Seinfeld’s Searching Too…

Men and women have different friendship needs.  This is not new information. The way psychologists explain it, men engage in side-to-side relationships—watching sports, playing video games—while women crave the face-to-face kind. According to these rules, my search—the hunt for a nearby BFF with whom I can share the minute details of my day-to-day and call every five minutes because I remembered just one more thing, but also someone I can cry to over french fries when I’m having a bad day and don’t even know why—is very female-centric. If I take the psychologists’ word for it, and I do, approaching friend-making as I might dating—Is this outfit ok? Should I call the next day? Did I drink one glass of Pinot too many and share embarrassing details of my crush on Jeff Probst?—is super girly.

A few nights ago I was having trouble sleeping (insomnia is a recent development I’m none too thrilled about), so I turned on an old Seinfeld episode. It was the one where Jerry meets Keith Hernandez (lets go Mets!). I’m lying down, half-asleep, when I hear this exchange:

Jerry: It’s been three days and he hasn’t called.
Elaine: Maybe you should call him
Jerry: I can’t…I cant.
Elaine:  Why not?
Jerry: I don’t know. I just feel he should call me.
Elaine: What’s the difference?
Jerry: You don’t understand, Elaine. I don’t want to be overanxious. If he wants to see me, he has my number. He should call.

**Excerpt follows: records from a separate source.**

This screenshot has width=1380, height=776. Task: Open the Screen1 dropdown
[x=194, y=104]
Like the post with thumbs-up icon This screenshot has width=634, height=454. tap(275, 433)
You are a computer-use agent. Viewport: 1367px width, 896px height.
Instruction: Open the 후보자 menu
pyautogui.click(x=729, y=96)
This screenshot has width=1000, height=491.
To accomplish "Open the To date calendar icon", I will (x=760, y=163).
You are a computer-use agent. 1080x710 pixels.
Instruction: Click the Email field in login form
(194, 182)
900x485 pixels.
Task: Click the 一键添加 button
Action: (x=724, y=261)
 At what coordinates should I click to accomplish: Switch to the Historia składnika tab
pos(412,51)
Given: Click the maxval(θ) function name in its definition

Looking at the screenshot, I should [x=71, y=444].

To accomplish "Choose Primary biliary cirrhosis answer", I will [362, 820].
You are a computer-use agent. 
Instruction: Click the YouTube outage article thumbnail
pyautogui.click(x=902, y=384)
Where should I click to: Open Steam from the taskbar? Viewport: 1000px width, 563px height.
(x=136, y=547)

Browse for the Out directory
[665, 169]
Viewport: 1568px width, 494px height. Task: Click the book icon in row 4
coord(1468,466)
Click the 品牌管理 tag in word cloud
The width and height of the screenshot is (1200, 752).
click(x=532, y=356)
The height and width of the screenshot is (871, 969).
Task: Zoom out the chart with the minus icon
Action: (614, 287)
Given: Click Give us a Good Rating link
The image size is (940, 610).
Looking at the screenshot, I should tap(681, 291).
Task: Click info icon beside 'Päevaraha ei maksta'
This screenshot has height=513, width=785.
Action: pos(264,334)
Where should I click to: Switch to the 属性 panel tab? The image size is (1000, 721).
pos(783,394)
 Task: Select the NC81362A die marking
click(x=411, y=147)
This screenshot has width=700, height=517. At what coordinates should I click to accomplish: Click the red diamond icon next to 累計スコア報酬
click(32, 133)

I pop out of bed. This is me! The scene continues with the typical Seinfeldian banter, until Elaine finally tells Jerry that “he’s a GUY!” This making-friends-as-dating shtick continues throughout the episode—Jerry worries if his shirt looks ok and delivers a spot-on monologue about making friends in your 30s—and suddenly it occurs to me that maybe what I’m doing isn’t as girly as I thought.

A more recent pop culture example of man-dating is I Love You, Man. Paul Rudd’s character, who’s never had a male BFF, is getting married and goes on the hunt for a best man. He eventually makes a great choice, as I would befriend anyone played by Jason Segel, aka Marshall Erikson.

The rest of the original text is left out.